著者が主張するのは、2020年に五輪が開催されることではなく、2020年に五輪が「終わる」こと。すなわち、その後の東京には華やかな未来を予想できるイベントはありません(2025年大阪万博はありますが)。一例をあげると、2025年、団塊世代がすべて後期高齢者になり、東京都の人口は減少し始めるというもの。これまで江戸時代から東京の人口は増加を続け、減少を経験したことはありません。東京は歴史上、はじめての人口減少を迎えるのです。

それにもかかわらず、東京(だけでなく日本全国)には、高度成長期と変わらずに毎年多くの新築住宅・共同住宅が供給され続けていることです。
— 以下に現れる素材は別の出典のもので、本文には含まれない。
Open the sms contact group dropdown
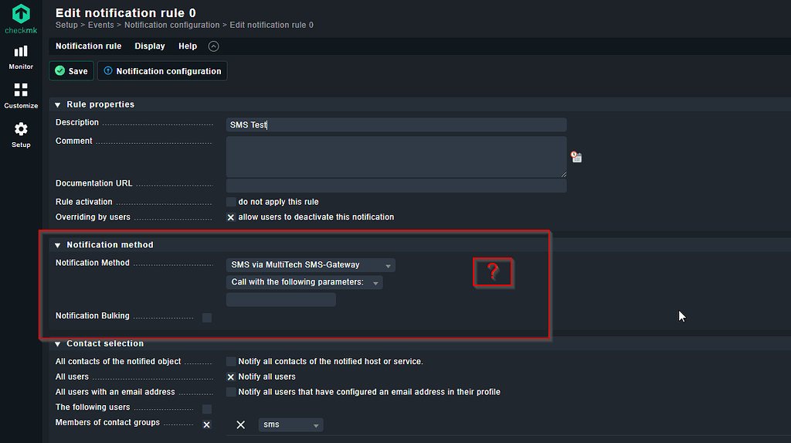 click(290, 425)
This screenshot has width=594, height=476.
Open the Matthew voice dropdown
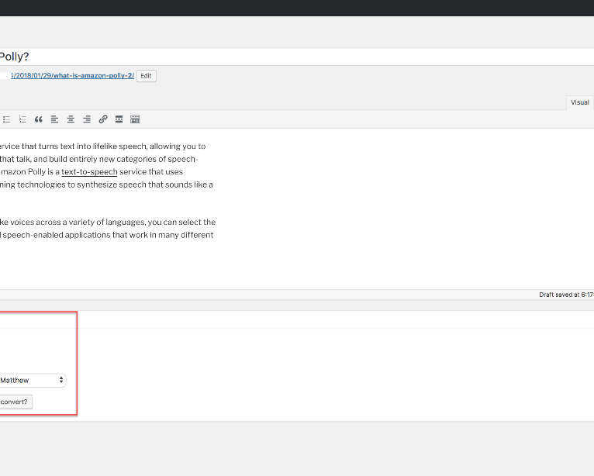point(32,381)
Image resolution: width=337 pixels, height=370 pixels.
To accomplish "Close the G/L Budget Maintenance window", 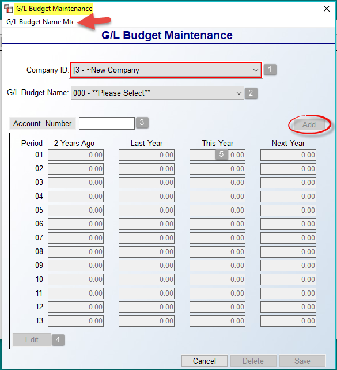I will click(327, 9).
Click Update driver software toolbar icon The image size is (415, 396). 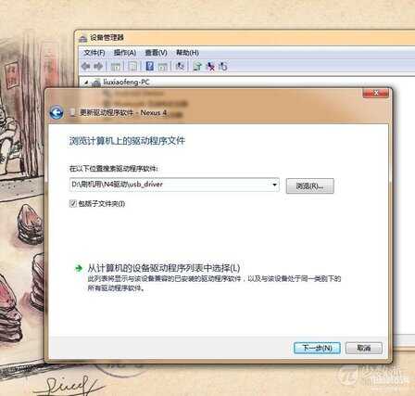click(x=197, y=66)
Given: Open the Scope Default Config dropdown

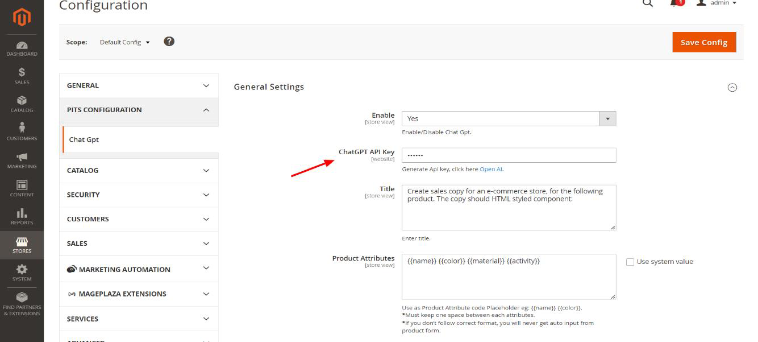Looking at the screenshot, I should pos(124,42).
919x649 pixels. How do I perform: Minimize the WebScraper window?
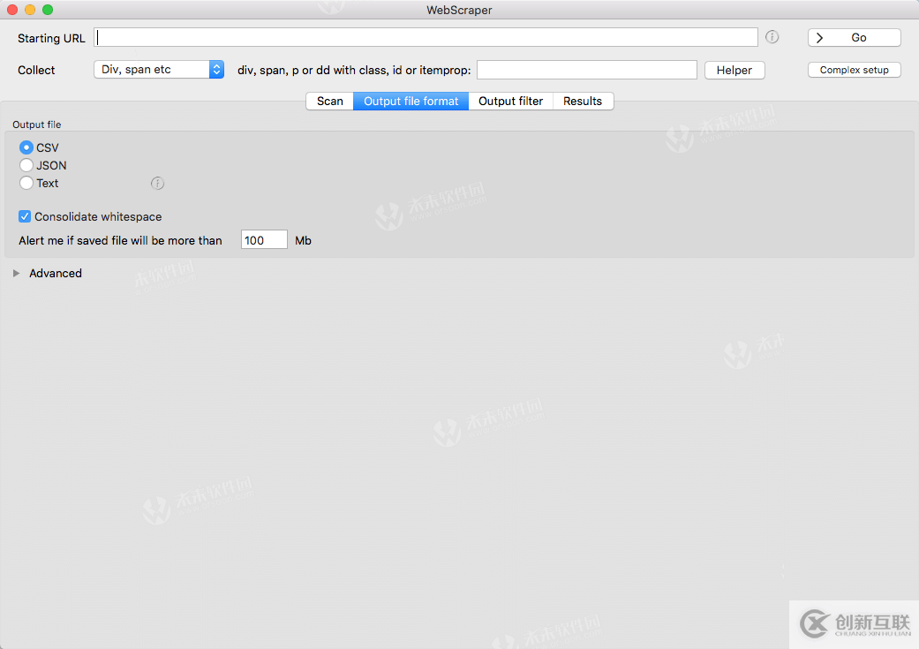(30, 10)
これが意味することは、将来、あり余る住宅が発生すること。単に空いているだけなら、賃貸市場原理を通じて家賃の減少し、若い世代を含めて住居費負担地小さくなるという点ではよいのですが、すべて物件に管理が行き届かなくなることが問題なのです。雑草が生い茂る、不法入居者が発生する、異臭がする、スラム化する、ゴミ屋敷になる・・・廃墟化しないまでも、「タダ」でも貰い手がない不動産や土地が多数存在するのは、日本経済全体としても、また個人資産の減少という点でもよくないことは明らかです。

では、どうしたらよいのか?著者は、東京圏の駅チカ物件のみが投資対象として生き残るという見方をしています。個人的には、著者の見方は最大公約数的なものであり、投資機会はどんなタイミングでもどんな市場でも存在すると思います。それが見抜けるかどうかは、それぞれの投資家脳、目利き次第だからです。

2018-12-13 08.12.51

著者が、ある意味、不動産業界にどっぷり浸かっていないので、不動産業界を明るくするための対する提言が、興味深い。

・レインズの(不動産流通標準情報システム)開放
現在は、不動産業者のみがアクセスできる、不動産の募集・成約情報サイト。これを一般の方が自由に閲覧できるようになると、マーケットの透明性向上、不動産の個別性を排した市場分析が可能になる。

・両手・囲い込みの禁止
現在は、不動産仲介手数料は売主・買主両方から得ることができる。本来、双方代理として民法上は禁止されていることだが、業界慣行として存在している。これを禁止することで、売主側の代理人、買主側の代理人がそれぞれプロフェッショナルの仕事をするようなインセンティブになる。

・手数料の自由化
現在は、不動産仲介手数料は成約価格3%+6万円。法律上はこれが上限と定められているが、業界慣行として定着。本来、業務範囲・サービス範囲は狭いが成約価格の1%で受託する業者が存在してもよいのではないか。それが買主のためでもあり、不動産の流通速度を早め、不動産マーケットの透明化につながるのではないか。

これらの論点は、これまでも議論されてきましたが、それぞれの思惑やこれまでの慣行等で、変わってこなかったエリアです。少なくとも過去、現在においては、それが変わる世論、気配はありません。しかし、仮に日本の不動産価格が暴落するという局面になったら、思惑や慣行などといっていられない状態になるはずです。そのときこそ、日本の不動産取引慣行が変わる潮目でしょう。